- **TÂCHE À RÉALISER**: Rédigez la suite de l'extrait consacré aux groupes de travail sur la politique de la ville et à la péréquation en faveur des villes de banlieue, en reprenant immédiatement après sa dernière phrase.

- **EXTRAIT SÉLECTIONNÉ**:
........

Le second groupe avait mandat de rechercher "les modalités de mise en oeuvre, de suivi et d'évaluation d'une nouvelle génération de contrats favorisant l'implication de l'ensemble des acteurs et intégrant, dans un cadre intercommunal, les projets de rénovation urbaine, les actions de cohésion sociale et les politiques de droit commun de l'Etat et des collectivités territoriales". Résultat : "Il faut laisser de la souplesse au niveau local tout en gardant un cadre de référence national", a rendu compte, en substance, la coprésidente Annie Guillemot, maire de Bron. Il y aurait deux niveaux de contrat. L'un, fixé par la loi, entre l'Etat, la commune et la communauté, mais aussi le conseil régional et le conseil général. Le deuxième niveau de contrat prendrait la forme de "fiches complémentaires apportées par d'autres partenaires, comportant leurs engagements en termes d'objectifs, de moyens et d'évaluation", a expliqué le préfet Claude Morel, citant bailleurs sociaux, entreprises, syndicats patronaux, associations…
"On n'inventera rien"
Le troisième groupe, celui coprésidé par Françoise Bouygard, conseiller-maître à la Cour des comptes, et Stéphane Beaudet, "n'inventera rien", selon les dires de l'élu de l'Essonne. Planchant sur les politiques sectorielles, de fait, une première réunion sur le thème de l'emploi a conclu à des recommandations du type : il faut traiter autant les personnes inscrites à Pôle emploi que celles au chômage mais non inscrites ; il faut travailler sur la coordination des acteurs du service public local de l'emploi ; il faut favoriser le contact direct avec les entreprises par le biais des parrainages ou encore des contrats d'alternance ; veiller à la continuité des actions…
Missionné par François Lamy pour réfléchir sur la péréquation en faveur des villes de banlieue, François Pupponi, député-maire de Sarcelles, a donné ses premières pistes, précisant qu'il "va [lui] falloir consulter les associations d'élus". Il n'a pas redit, comme il l'avait fait le 7 novembre lors du séminaire "Egalité dans le logement" (voir notre article ci-contre) que "la péréquation, c'est comme la mixité sociale : tout le monde est pour, sauf quand il s'agit, pour les villes riches, de payer". Ses propos étaient nettement plus tempérés : "La péréquation horizontale, engagée à marche forcée par le Fpic, va assécher beaucoup de communes ; il sera difficile d'en rajouter." Le député lorgnerait du côté de l'exercice de la péréquation à l'intérieur des intercommunalités : "Certaines sont exemplaires en matières de DSC (dotation de solidarité communautaire), d'autres pas (surtout en Ile-de-France)", souligne-t-il.

........

- **DONNÉES FOURNIES**:
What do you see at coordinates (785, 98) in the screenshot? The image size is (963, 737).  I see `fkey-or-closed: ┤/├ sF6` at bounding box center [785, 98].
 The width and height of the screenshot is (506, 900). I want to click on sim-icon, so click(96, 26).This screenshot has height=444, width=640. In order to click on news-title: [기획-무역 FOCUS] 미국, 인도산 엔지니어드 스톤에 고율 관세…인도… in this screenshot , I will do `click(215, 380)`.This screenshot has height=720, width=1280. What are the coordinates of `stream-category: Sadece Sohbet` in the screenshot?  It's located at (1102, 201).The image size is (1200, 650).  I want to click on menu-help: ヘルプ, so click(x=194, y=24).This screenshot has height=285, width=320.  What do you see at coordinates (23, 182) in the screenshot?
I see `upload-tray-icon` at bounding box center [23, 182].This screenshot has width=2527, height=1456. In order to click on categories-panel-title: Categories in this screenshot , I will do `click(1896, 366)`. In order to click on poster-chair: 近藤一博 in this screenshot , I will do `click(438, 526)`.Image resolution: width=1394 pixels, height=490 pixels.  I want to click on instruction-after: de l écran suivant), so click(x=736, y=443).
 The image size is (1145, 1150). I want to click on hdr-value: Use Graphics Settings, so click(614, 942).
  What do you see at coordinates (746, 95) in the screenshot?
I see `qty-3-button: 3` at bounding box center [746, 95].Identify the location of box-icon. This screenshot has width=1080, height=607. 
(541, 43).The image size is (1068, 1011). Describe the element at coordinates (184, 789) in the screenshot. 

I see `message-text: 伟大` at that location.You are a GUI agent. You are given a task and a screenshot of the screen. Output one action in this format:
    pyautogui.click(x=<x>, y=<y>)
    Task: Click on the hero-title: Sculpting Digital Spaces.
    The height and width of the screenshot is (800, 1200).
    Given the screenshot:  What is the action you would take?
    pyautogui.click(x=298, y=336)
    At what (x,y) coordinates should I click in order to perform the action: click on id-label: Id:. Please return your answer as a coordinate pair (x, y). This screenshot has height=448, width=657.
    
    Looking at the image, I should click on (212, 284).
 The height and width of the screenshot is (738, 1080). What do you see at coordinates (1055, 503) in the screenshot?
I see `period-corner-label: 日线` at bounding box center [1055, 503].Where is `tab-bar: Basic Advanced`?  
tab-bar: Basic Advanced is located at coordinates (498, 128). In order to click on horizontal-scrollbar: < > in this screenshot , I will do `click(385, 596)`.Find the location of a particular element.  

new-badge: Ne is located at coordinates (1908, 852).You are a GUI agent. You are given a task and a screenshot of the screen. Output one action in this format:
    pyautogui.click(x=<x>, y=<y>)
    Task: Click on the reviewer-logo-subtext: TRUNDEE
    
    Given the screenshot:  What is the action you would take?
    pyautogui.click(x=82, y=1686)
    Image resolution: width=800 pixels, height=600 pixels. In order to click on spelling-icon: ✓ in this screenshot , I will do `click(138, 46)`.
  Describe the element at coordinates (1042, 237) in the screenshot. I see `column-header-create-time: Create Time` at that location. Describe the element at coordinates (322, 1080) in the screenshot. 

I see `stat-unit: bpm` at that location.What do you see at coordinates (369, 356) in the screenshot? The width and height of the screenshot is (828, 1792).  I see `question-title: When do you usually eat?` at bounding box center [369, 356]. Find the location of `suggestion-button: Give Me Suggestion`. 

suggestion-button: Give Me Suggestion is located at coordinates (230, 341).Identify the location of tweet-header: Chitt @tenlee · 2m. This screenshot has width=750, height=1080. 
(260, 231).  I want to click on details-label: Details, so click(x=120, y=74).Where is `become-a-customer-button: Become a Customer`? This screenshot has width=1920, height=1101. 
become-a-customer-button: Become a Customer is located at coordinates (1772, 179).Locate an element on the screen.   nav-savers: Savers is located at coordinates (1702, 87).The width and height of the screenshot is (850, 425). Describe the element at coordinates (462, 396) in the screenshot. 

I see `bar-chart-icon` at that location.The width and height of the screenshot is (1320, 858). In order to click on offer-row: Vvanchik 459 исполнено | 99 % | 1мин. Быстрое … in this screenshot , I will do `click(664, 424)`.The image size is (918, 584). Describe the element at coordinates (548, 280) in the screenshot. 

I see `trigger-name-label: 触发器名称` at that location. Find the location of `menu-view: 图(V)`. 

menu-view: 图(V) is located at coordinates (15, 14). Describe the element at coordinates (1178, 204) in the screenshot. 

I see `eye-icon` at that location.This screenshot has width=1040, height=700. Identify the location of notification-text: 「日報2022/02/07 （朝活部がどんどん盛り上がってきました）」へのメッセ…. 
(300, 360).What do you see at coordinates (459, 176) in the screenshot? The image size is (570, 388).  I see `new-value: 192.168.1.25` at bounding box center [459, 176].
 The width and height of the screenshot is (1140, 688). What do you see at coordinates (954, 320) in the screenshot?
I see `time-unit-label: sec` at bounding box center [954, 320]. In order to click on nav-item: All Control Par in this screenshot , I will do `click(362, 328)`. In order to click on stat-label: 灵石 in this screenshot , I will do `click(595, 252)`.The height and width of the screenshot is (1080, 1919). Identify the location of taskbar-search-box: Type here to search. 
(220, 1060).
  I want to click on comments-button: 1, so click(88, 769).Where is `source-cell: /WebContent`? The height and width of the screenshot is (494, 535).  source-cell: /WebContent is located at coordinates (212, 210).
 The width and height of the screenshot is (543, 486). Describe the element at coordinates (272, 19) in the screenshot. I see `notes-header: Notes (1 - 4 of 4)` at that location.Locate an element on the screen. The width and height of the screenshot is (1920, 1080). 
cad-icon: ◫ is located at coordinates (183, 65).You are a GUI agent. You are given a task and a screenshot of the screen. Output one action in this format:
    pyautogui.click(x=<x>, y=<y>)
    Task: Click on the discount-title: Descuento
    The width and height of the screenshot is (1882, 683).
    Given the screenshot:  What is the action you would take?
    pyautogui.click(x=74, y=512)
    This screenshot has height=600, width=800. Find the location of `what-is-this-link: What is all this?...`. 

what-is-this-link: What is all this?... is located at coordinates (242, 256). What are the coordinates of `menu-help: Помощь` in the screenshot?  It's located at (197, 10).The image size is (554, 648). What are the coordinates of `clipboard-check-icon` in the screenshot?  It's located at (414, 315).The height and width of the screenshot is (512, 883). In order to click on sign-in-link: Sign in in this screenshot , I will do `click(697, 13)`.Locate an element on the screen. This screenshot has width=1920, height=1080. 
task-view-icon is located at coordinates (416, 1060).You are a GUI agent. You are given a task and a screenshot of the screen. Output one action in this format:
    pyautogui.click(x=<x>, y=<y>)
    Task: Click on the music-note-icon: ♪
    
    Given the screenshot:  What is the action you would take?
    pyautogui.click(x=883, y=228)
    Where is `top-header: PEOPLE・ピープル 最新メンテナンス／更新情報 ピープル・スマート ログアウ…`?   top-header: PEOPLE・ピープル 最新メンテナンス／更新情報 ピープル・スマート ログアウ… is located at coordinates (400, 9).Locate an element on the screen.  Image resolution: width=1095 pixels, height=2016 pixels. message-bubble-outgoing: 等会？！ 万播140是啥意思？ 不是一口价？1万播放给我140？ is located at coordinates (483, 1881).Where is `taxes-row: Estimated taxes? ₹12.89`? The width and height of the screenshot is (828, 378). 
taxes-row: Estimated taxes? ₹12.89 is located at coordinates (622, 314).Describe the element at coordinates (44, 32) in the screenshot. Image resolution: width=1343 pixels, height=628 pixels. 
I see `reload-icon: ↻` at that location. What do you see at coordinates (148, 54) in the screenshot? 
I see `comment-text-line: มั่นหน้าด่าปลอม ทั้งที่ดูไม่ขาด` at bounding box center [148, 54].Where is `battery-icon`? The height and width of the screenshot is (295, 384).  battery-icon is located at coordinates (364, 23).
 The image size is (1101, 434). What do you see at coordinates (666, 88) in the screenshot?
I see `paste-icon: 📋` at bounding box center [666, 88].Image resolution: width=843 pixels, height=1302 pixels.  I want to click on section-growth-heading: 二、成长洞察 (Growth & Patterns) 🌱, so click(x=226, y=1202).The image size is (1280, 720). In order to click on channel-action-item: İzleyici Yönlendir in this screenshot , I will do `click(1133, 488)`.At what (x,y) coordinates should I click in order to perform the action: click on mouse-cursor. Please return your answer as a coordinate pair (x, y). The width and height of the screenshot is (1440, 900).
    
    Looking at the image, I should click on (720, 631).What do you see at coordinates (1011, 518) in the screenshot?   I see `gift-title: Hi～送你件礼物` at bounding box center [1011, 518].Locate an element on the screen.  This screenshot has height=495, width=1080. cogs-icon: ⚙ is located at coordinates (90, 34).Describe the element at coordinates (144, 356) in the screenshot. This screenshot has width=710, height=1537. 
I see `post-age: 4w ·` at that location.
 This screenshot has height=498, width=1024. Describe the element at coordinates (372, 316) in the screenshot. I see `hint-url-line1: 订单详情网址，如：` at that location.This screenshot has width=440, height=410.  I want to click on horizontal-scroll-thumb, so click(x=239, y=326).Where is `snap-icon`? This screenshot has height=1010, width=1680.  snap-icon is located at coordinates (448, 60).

........

- **RÉPONSE RÉDIGÉE**:
Enfin, à noter que François Lamy a insisté, en ouverture, sur la place centrale des habitants dans la nouvelle politique de la ville. "Ce sont eux les meilleurs experts car ils sont les usagers de leur territoire. Si on ne leur en donne pas les moyens, si on ne leur crée pas l’espace suffisant, on ne peut pas leur reprocher de ne pas s’impliquer plus", a-t-il déclaré.
Le ministre de la Ville a conclu ces échanges en annonçant l’organisation de "Rencontres avis citoyens", au mois de janvier 2013, dans plusieurs villes de France, dans le cadre de la poursuite de la concertation, qui s'achèvera par un CIV en février.